[HOW TO COMPLETE THIS TASK]: Your answer should be the full data, transcribed exactly, with no pictures in it.

Start of DATASET EXCERPTS

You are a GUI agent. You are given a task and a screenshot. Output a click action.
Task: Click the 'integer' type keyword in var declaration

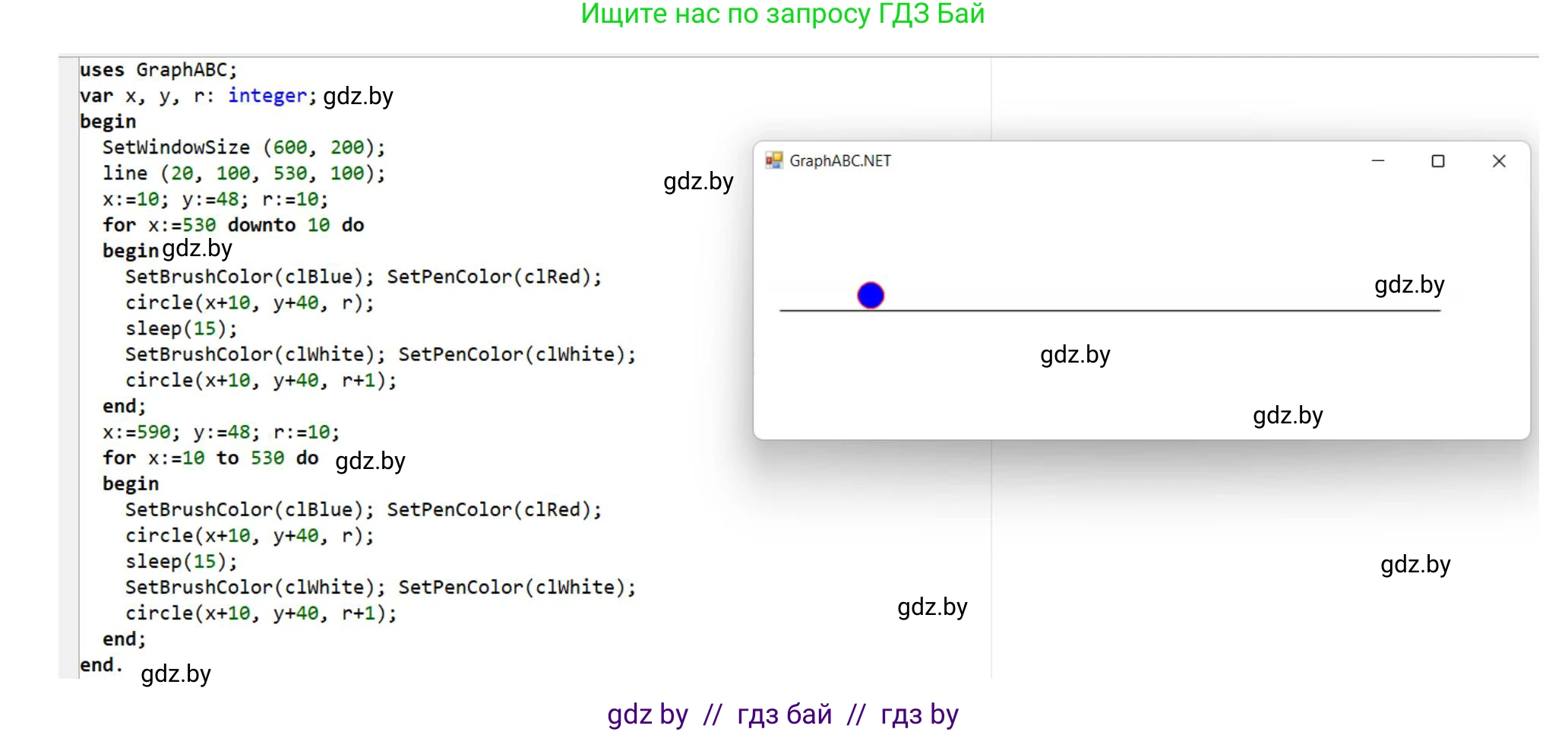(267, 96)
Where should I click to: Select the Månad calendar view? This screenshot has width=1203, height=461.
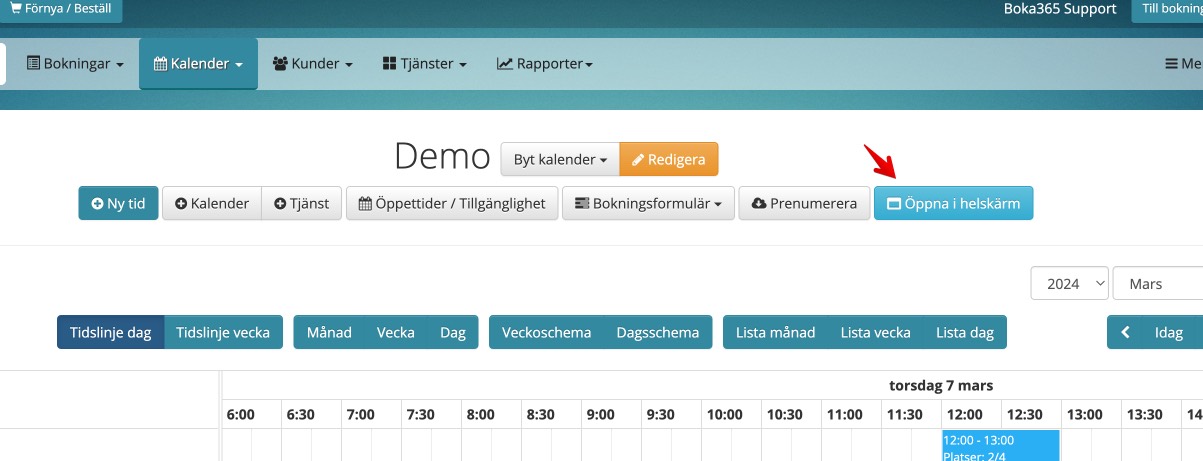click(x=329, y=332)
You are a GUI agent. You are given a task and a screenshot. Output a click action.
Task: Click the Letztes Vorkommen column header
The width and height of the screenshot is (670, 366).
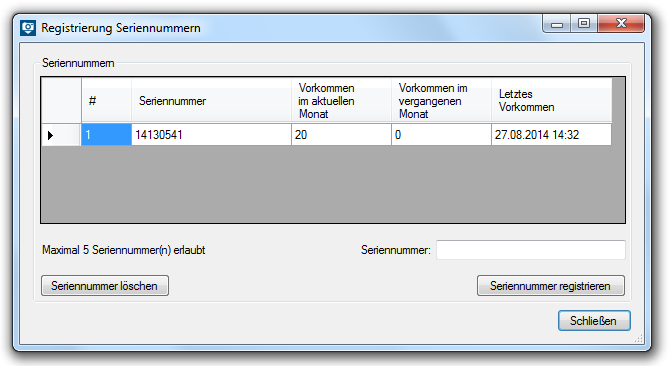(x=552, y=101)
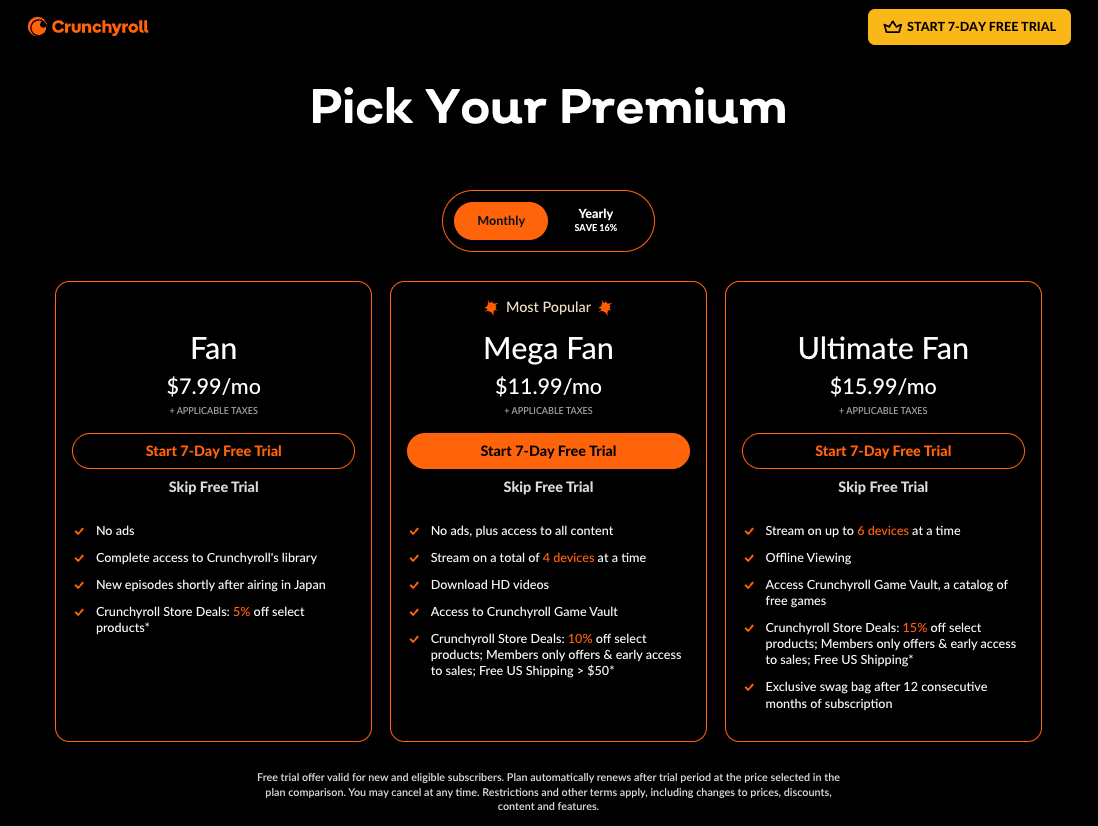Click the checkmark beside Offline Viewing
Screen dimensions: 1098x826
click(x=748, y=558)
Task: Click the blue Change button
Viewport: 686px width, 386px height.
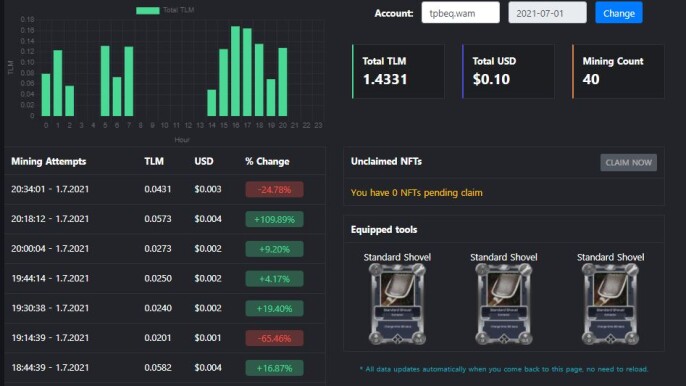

End of DATASET EXCERPTS

[EXERCISE ANSWER]:
You are a GUI agent. You are given a task and a screenshot. Output a click action.
Task: Click the 'integer' type keyword in var declaration

(267, 96)
Where should I click to: Select the Månad calendar view? This screenshot has width=1203, height=461.
click(x=329, y=332)
You are a GUI agent. You are given a task and a screenshot. Output a click action.
Task: Click the Letztes Vorkommen column header
The width and height of the screenshot is (670, 366).
(x=552, y=101)
Click the checkmark beside Offline Viewing
Screen dimensions: 1098x826
click(x=748, y=558)
Task: Click the blue Change button
Viewport: 686px width, 386px height.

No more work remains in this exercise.